Task details. Replace every "Screen dimensions" with "Display size" in the records below, and give the records back with nothing else changed.

Material to process.
***
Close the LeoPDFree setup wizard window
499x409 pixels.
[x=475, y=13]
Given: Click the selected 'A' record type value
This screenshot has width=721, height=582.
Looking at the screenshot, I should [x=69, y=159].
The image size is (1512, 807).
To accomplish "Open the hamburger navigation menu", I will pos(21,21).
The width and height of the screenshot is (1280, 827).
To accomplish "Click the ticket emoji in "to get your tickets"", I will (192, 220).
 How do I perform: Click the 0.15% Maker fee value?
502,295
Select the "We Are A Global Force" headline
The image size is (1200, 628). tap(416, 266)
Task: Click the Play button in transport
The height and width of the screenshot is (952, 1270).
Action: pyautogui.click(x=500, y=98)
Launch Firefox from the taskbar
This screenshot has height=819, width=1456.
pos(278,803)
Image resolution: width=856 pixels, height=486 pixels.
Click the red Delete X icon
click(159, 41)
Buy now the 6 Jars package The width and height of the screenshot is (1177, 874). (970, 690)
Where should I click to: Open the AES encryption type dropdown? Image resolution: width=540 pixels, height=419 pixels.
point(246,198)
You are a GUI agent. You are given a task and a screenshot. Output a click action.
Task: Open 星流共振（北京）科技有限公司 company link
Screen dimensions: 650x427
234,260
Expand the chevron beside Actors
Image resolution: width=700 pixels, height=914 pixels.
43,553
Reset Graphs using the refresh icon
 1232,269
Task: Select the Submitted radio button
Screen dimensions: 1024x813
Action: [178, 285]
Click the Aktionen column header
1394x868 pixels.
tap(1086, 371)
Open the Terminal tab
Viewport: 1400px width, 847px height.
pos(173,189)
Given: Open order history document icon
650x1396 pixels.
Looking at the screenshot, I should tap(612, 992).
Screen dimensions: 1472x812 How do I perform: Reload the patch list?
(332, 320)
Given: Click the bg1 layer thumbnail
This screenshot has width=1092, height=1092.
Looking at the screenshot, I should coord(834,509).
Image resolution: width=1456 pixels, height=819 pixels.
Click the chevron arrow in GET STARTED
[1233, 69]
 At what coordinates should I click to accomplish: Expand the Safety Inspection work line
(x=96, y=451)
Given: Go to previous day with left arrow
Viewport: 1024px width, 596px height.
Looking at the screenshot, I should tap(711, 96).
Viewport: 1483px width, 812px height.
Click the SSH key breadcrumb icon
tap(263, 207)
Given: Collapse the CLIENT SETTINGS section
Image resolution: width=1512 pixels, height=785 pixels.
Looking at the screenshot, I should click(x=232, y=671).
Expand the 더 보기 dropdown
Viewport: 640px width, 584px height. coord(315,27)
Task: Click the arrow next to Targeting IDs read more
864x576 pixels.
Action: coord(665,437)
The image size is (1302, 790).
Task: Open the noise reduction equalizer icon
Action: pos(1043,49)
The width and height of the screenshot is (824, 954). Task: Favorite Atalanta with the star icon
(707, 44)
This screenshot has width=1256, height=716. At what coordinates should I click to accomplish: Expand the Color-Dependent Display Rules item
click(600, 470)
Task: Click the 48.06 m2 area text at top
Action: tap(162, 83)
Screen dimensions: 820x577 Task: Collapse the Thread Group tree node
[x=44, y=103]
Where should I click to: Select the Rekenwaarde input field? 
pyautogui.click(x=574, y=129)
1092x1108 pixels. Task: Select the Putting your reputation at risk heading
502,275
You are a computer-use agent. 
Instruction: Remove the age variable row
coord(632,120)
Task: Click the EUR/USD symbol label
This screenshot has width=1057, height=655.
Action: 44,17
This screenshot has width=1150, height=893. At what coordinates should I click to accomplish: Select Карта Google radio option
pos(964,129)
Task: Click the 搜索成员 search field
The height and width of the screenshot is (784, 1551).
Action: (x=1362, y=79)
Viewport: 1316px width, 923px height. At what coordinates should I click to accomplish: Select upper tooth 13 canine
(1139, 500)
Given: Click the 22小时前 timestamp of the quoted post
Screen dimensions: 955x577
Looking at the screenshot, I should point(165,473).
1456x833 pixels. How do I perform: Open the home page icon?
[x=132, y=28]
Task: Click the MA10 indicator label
***
Response.
Close the LeoPDFree setup wizard window
499x409 pixels.
[x=475, y=13]
Given: Click the selected 'A' record type value
This screenshot has width=721, height=582.
Looking at the screenshot, I should [x=69, y=159].
The image size is (1512, 807).
To accomplish "Open the hamburger navigation menu", I will pos(21,21).
The width and height of the screenshot is (1280, 827).
To accomplish "Click the ticket emoji in "to get your tickets"", I will (192, 220).
 How do I perform: Click the 0.15% Maker fee value?
502,295
Select the "We Are A Global Force" headline
The image size is (1200, 628). tap(416, 266)
Task: Click the Play button in transport
The height and width of the screenshot is (952, 1270).
Action: pyautogui.click(x=500, y=98)
Launch Firefox from the taskbar
This screenshot has height=819, width=1456.
pos(278,803)
Image resolution: width=856 pixels, height=486 pixels.
Click the red Delete X icon
click(159, 41)
Buy now the 6 Jars package The width and height of the screenshot is (1177, 874). (970, 690)
Where should I click to: Open the AES encryption type dropdown? Image resolution: width=540 pixels, height=419 pixels.
point(246,198)
You are a GUI agent. You are given a task and a screenshot. Output a click action.
Task: Open 星流共振（北京）科技有限公司 company link
Display size: 650x427
234,260
Expand the chevron beside Actors
Image resolution: width=700 pixels, height=914 pixels.
43,553
Reset Graphs using the refresh icon
 1232,269
Task: Select the Submitted radio button
Display size: 1024x813
Action: [178, 285]
Click the Aktionen column header
1394x868 pixels.
tap(1086, 371)
Open the Terminal tab
Viewport: 1400px width, 847px height.
pos(173,189)
Given: Open order history document icon
650x1396 pixels.
Looking at the screenshot, I should tap(612, 992).
Display size: 1472x812 How do I perform: Reload the patch list?
(332, 320)
Given: Click the bg1 layer thumbnail
This screenshot has width=1092, height=1092.
Looking at the screenshot, I should coord(834,509).
Image resolution: width=1456 pixels, height=819 pixels.
Click the chevron arrow in GET STARTED
[1233, 69]
 At what coordinates should I click to accomplish: Expand the Safety Inspection work line
(x=96, y=451)
Given: Go to previous day with left arrow
Viewport: 1024px width, 596px height.
Looking at the screenshot, I should tap(711, 96).
Viewport: 1483px width, 812px height.
Click the SSH key breadcrumb icon
tap(263, 207)
Given: Collapse the CLIENT SETTINGS section
Image resolution: width=1512 pixels, height=785 pixels.
Looking at the screenshot, I should click(x=232, y=671).
Expand the 더 보기 dropdown
Viewport: 640px width, 584px height. coord(315,27)
Task: Click the arrow next to Targeting IDs read more
864x576 pixels.
Action: coord(665,437)
The image size is (1302, 790).
Task: Open the noise reduction equalizer icon
Action: pos(1043,49)
The width and height of the screenshot is (824, 954). Task: Favorite Atalanta with the star icon
(707, 44)
This screenshot has width=1256, height=716. At what coordinates should I click to accomplish: Expand the Color-Dependent Display Rules item
click(600, 470)
Task: Click the 48.06 m2 area text at top
Action: tap(162, 83)
Display size: 820x577 Task: Collapse the Thread Group tree node
[x=44, y=103]
Where should I click to: Select the Rekenwaarde input field? 
pyautogui.click(x=574, y=129)
1092x1108 pixels. Task: Select the Putting your reputation at risk heading
502,275
You are a computer-use agent. 
Instruction: Remove the age variable row
coord(632,120)
Task: Click the EUR/USD symbol label
This screenshot has width=1057, height=655.
Action: 44,17
This screenshot has width=1150, height=893. At what coordinates should I click to accomplish: Select Карта Google radio option
pos(964,129)
Task: Click the 搜索成员 search field
The height and width of the screenshot is (784, 1551).
Action: (x=1362, y=79)
Viewport: 1316px width, 923px height. At what coordinates should I click to accomplish: Select upper tooth 13 canine
(1139, 500)
Given: Click the 22小时前 timestamp of the quoted post
Display size: 955x577
Looking at the screenshot, I should point(165,473).
1456x833 pixels. How do I perform: Open the home page icon?
[x=132, y=28]
Task: Click the MA10 indicator label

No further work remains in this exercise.